*Задания*.
a - Определите, соответствуют ли фрагменту о практических и технических положениях следующие утверждения: (i) практические действия экспериментальной физики не дают права называть их практической физикой как частью философии природы; (ii) практическая психология существует как особая часть философии человеческой природы; (iii) техника, которой посвящены последние строки фрагмента, относится к доктринальной философии. На каждое утверждение ответьте «да» или «нет» и приведите точную цитату, которая это решает.
b - Допишите фрагмент о практических и технических положениях, начав сразу после его последнего предложения.

Даже в науке о природе, которая основывается на эмпирических принципах, а именно в физике в собственном смысле слова, практические действия (Verrichtungen) под названием экспериментальной физики, имеющие


105

целью открыть дотоле неизвестные законы природы, не дают никакого права называть их практической физикой (которая также есть бессмыслица) как частью философии природы. В самом деле, принципы, в соответствии с которыми мы ставим опыты, всегда должны быть сами взяты из знания о природе, стало быть из теории. Именно это имеет силу для практических предписаний, которые касаются произвольного создания в нас того или иного душевного состояния (например, состояния возбуждения или обуздания воображения, удовлетворения или ослабления склонностей). Не существует практической психологии как особой части философии человеческой природы. Дело в том, что принципы возможности состояния человека посредством искусства должны быть заимствованы из принципов возможности наших определений, из свойств нашей природы, и хотя они заключаются в практических положениях, все же эти положения не составляют практической части эмпирической психологии, так как не имеют особых принципов, а относятся лишь к ее схолиям.

Вообще практические положения (они могут быть чисто априорными или эмпирическими), если они непосредственно утверждают возможность объекта через наш произвол, всегда принадлежат к знанию о природе и к теоретической части философии. Лишь те положения, которые прямо излагают в качестве необходимого определение того или иного действия лишь через представление его формы (согласно законам вообще), безотносительно к средствам производимого им объекта, — лишь эти положения могут и должны иметь свои отличительные принципы ([заключенные] в идее свободы). И даже если они на этих принципах основывают понятие объекта воли (высшее благо), то это последнее лишь косвенно, как следствие, принадлежит к практическому предписанию (которое называется теперь нравственным). Возможность его также нельзя усмотреть посредством знания о природе (теории). Таким образом, только указанные положения под названием практической философии принадлежат к особой части системы познания разумом.

106

Все прочие положения об исполнении [чего-то], к какой бы науке они ни примыкали, могут во избежание двусмысленности вместо практических называться техническими1 положениями. В самом деле, они относятся к искусству осуществлять то, чего хотят, чтобы оно было; в завершенной теории это искусство всегда есть только следствие, а не существующая сама по себе часть того или иного рода наставления. Таким образом, все предписания умения относятся к технике* и, стало быть, к теоретическому познанию природы как его следствия. В будущем мы будем пользоваться словом техника также и тогда, когда предметы природы рассматриваются лишь так, как если бы их возможность основывалась на искусстве. В этих случаях суждения не теоретические и не практические (в указанном здесь смысле), поскольку они не определяют ни свойств объекта, ни способа его создания, а судят о самой природе, но лишь по аналогии с искусством, и притом в субъективном отношении к нашей познавательной способности, а не в объективном отношении к предметам. Здесь мы будем называть техническими не сами суждения, а способность суждения, на законах которой они основываются, и в соответствии


107

с ней также и природу. Эта техника, поскольку она не содержит объективно определяющих положений, составляет часть не доктринальной философии, а лишь критики нашей познавательной способности.

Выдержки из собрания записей
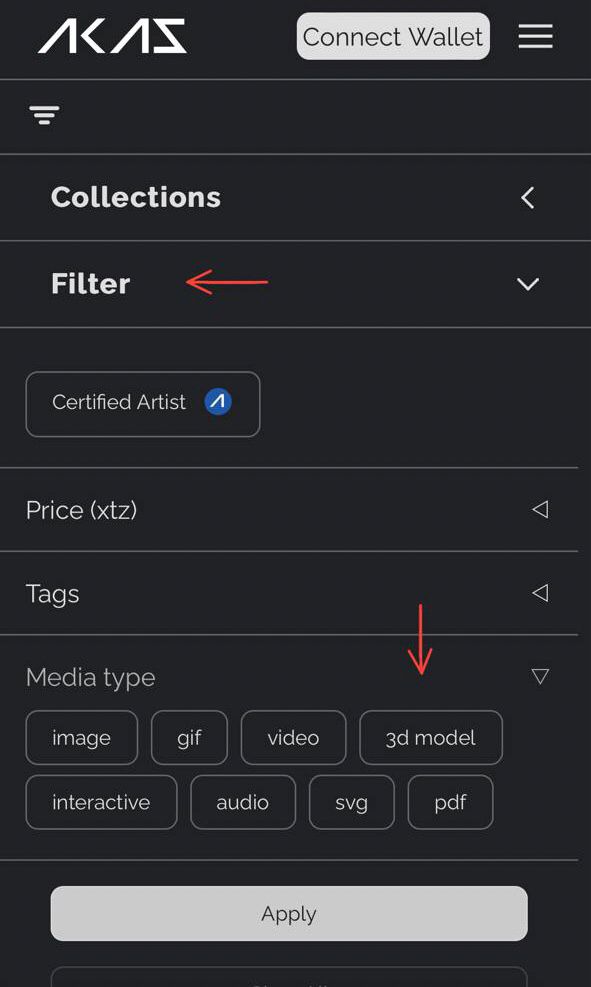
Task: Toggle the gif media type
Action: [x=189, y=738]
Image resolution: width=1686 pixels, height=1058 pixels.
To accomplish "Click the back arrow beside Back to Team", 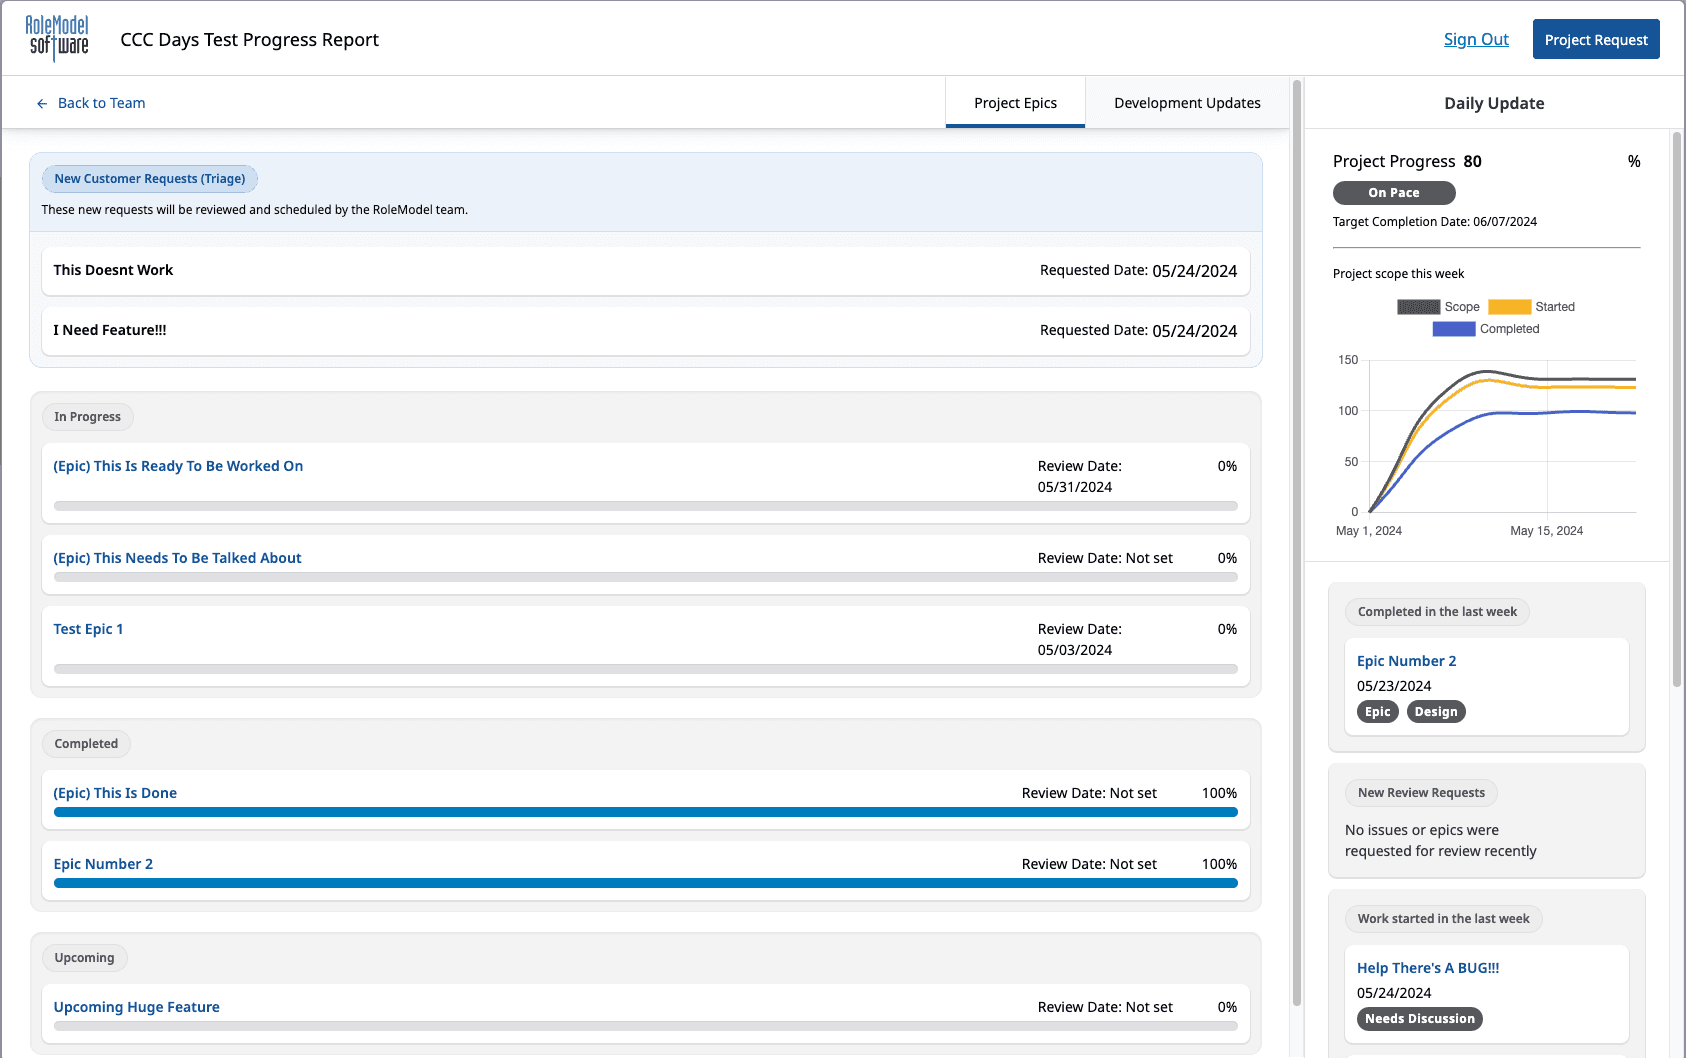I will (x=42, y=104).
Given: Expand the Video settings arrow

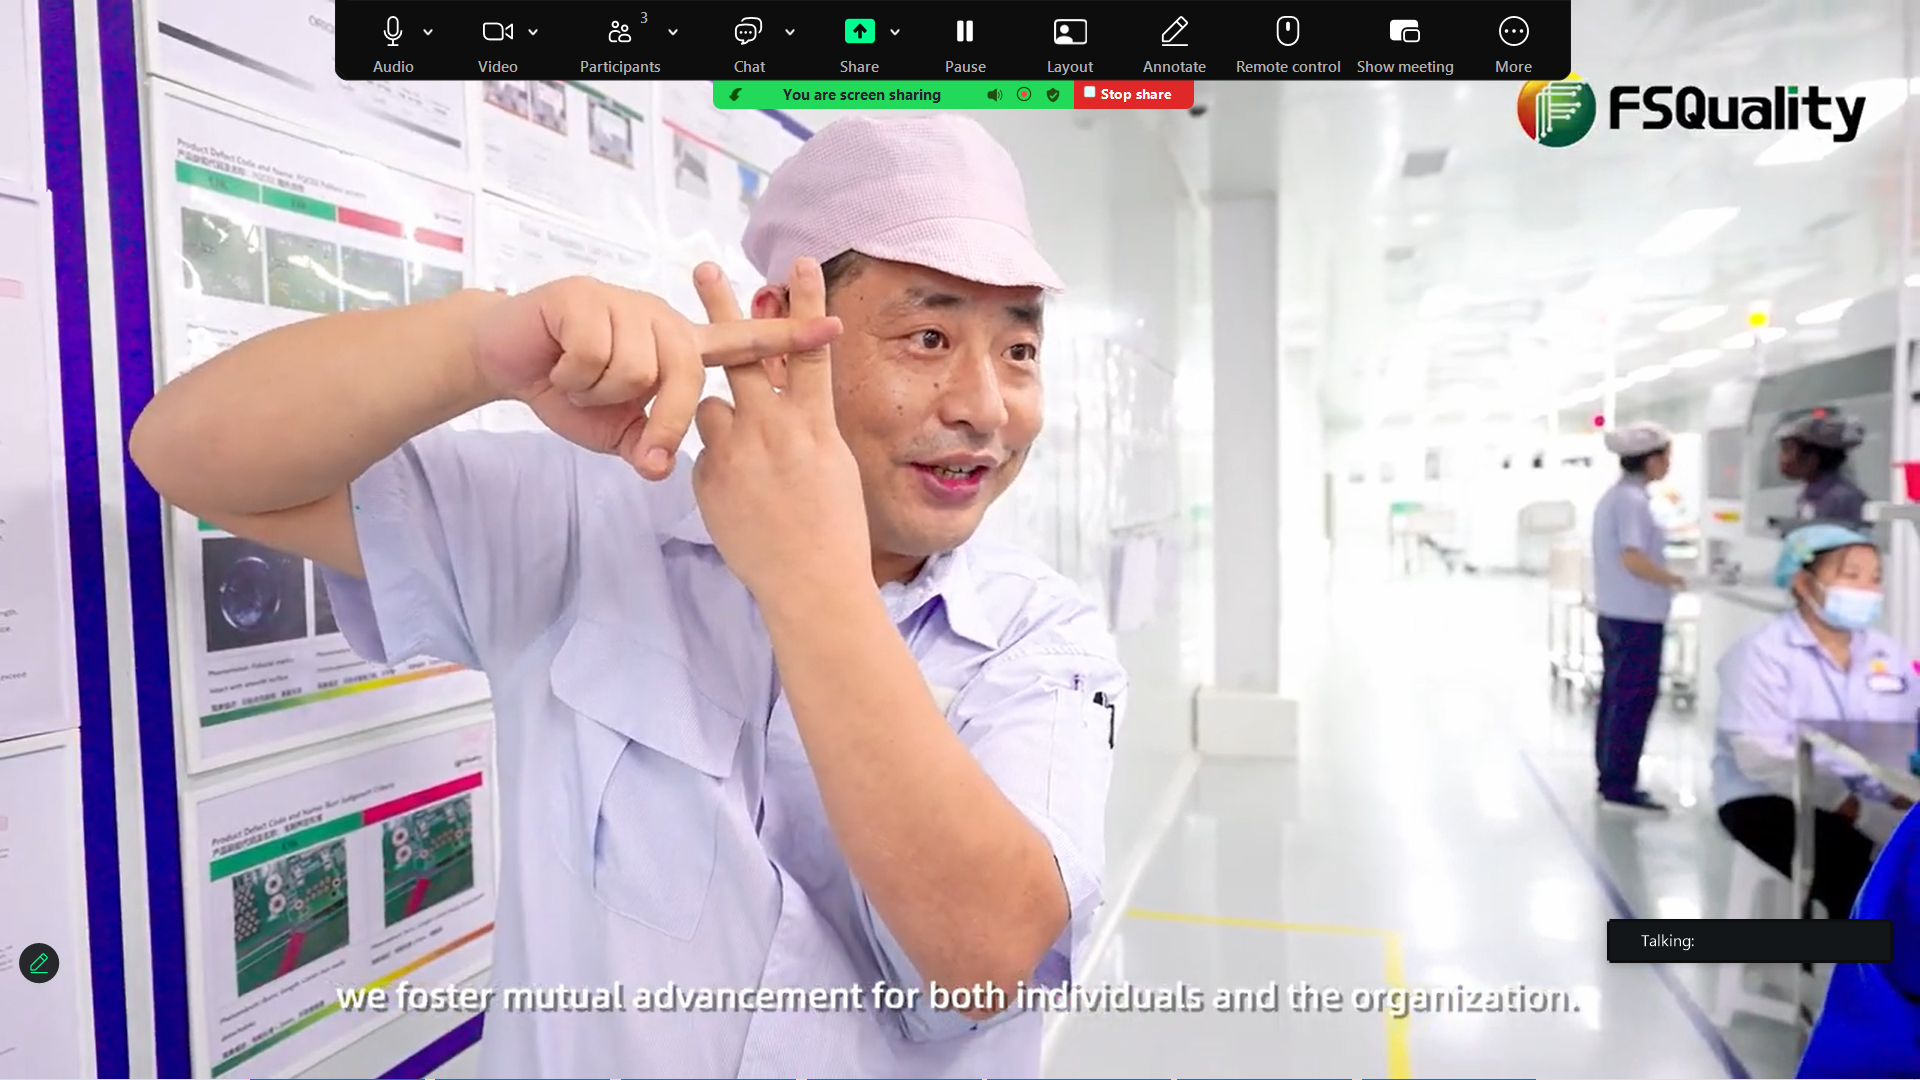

*Ответы к заданиям*.
a -
(i) Да: «не дают никакого права называть их практической физикой (которая также есть бессмыслица) как частью философии природы».
(ii) Нет: «Не существует практической психологии как особой части философии человеческой природы».
(iii) Нет: «составляет часть не доктринальной философии, а лишь критики нашей познавательной способности».

b -
3.2 II. О системе высших познавательных способностей, которая лежит в основе философии

II. О системе высших познавательных способностей,
которая лежит в основе философии

Если речь идет о делении не философии, а нашей способности априорного познания посредством понятий (высшей способности), т. е. о критике чистого разума, рассматриваемого, однако, только со стороны его способности мыслить (где чистый способ созерцания не принимается во внимание), то систематическое изложение способности мышления делится на три части, а именно: во-первых, способность познания общего (правил) рассудок, во-вторых, способность подведения особенного под общее способность суждения и, в-третьих, способность определения особенного через общее (способность выведения принципов), т. е. разум.

Критика чистого теоретического разума, которая была посвящена рассмотрению источников всякого априорного познания (стало быть, и того, что́ в нем относится к созерцанию), выявила законы природы, критика практического разума — закон свободы, и, таким образом, априорные принципы для всей философии теперь уже, кажется, полностью изложены.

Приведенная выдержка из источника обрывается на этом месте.